The nucleic acids to be examined are distributed into the wells of an agarose gel. The agarose gel serves as a matrix, containing and separating the target molecules. The gel is immersed in an electrophoresis chamber containing a buffer that permits an electric current to pass. Across the chamber, an electromotive force is applied. Buffer solutions work to mitigate pH variations induced by the electric field and prevent the gel from overheating due to the electric current.
To accurately estimate fragment size, nucleic acid standards with established size bands are put on the gel alongside genuine samples. These commercially accessible goods have uniformly spaced banding patterns and come in various sizes.
Nucleic acid molecules are colourless and must be stained to be seen. For convenient monitoring of their mobility in the gel, a tracking dye such as bromophenol blue is frequently used. Ethidium bromide is a fluorescent dye that may be used to see DNA in agarose and polyacrylamide gels. It is commercially accessible as a ready-to-use solution. A gel imaging system, such as the Gel Doc EZ System, is used to see stained gels.
A historical overview of nucleic acid gel electrophoresis
Electrophoresis was first used to divide nucleic acids in the early 1960s. Nucleic acids were frequently segregated using the density of gradient and centrifugation that depended upon the sedimentation and velocities, which in turn was governed by nucleic acid amount and state of confirmation. The density of gradient and centrifugation managed to take a long period to give results, along with heavy equipment and a significant amount of samples to test. Researchers began to investigate features of DNA mobility in the electrolytic or ionic solutions upon which an electrical field was supposed to be applied, in a procedure known as electrophoresis.
After a few decades, nucleic acid electrophoresis evolved to employ a gel matrix as a separating medium, much like protein electrophoresis. Agar (a naturally occurring carbohydrate), agarose (a component of agar), polyacrylamide (a synthetic gel) and agarose-acrylamide composite gels turned out to be successful in aiding RNA and DNA electrophoresis in the middle or late 1960s.
These early gel electrophoresis investigations produced fractionation findings that correlated with sedimentation coefficients, or S values, obtained by density gradient centrifugation, a well-developed nucleic acid separation technique at the time. In the late 1960s, with improved knowledge and innovations in agarose manufacture, agarose progressively displaced agar as the favoured gel electrophoresis medium.
Functionalities of gel electrophoresis of nucleic acids
A backbone of sugar, deoxyribose, and phosphate groups in DNA connect the nucleobases, or letters of the DNA code. The backbone of DNA has a negative charge for each nucleobase present, resulting in the same mass-to-charge ratio of DNA across different fragment sizes. When we apply an electrical field to a DNA solution, the DNA molecules migrate towards the positively charged electrode due to the negative charge.
Application of gel electrophoresis of nucleic acids
Agarose gel electrophoresis is extensively used to assess the size of DNA fragments following restriction enzyme digestion, such as in restriction mapping of cloned DNA. It has also become a standard technique in molecular genetics diagnosis or genetic fingerprinting via PCR product analysis.
Agarose gel electrophoresis is also required to separate limited genomic DNA before Southern blot and RNA before Northern blot. Agarose gel electrophoresis is often used to separate circular DNA with distinct supercoiling topologies and fragments that differ owing to DNA synthesis.

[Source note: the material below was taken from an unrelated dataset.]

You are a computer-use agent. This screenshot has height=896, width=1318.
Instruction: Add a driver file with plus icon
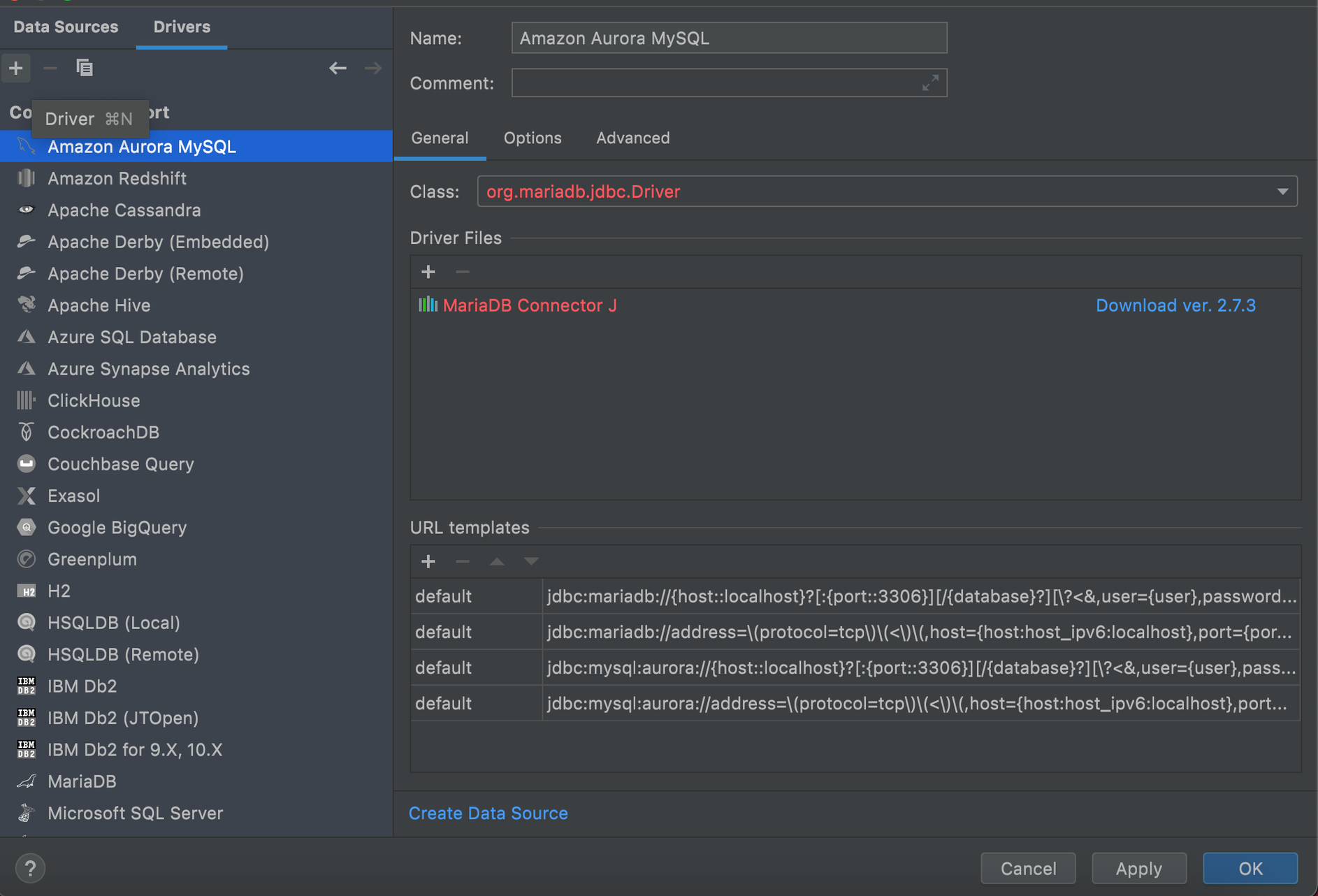[x=428, y=272]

DNA damage from increased cross-linking lowers electrophoretic DNA movement proportionately. In addition to being an effective medium for analysing fragment size, agarose gels enable the purification of DNA fragments. Because purification of DNA fragments separated in an agarose gel is required for various molecular procedures such as cloning, the ability to filter segments of interest from the gel is critical.
Increasing the agarose content in a gel slows migration and allows for the easier separation of smaller DNA molecules. On the other hand, increasing the voltage speeds up the movement of DNA molecules. However, increasing the currency voltage is accompanied by decreased band resolution and an increased likelihood of melting the gel (over around 5 to 8 V/cm).
Conclusion
In general, gel electrophoresis is now proven to be a common method to divide nucleic acids in molecular biology. The ‘particular preparative and analytical method’ is critical in standard processes like molecular cloning and PCR, nucleic acid separation and the analysis of highly growing technologies such as genome editing and next-generation sequencing.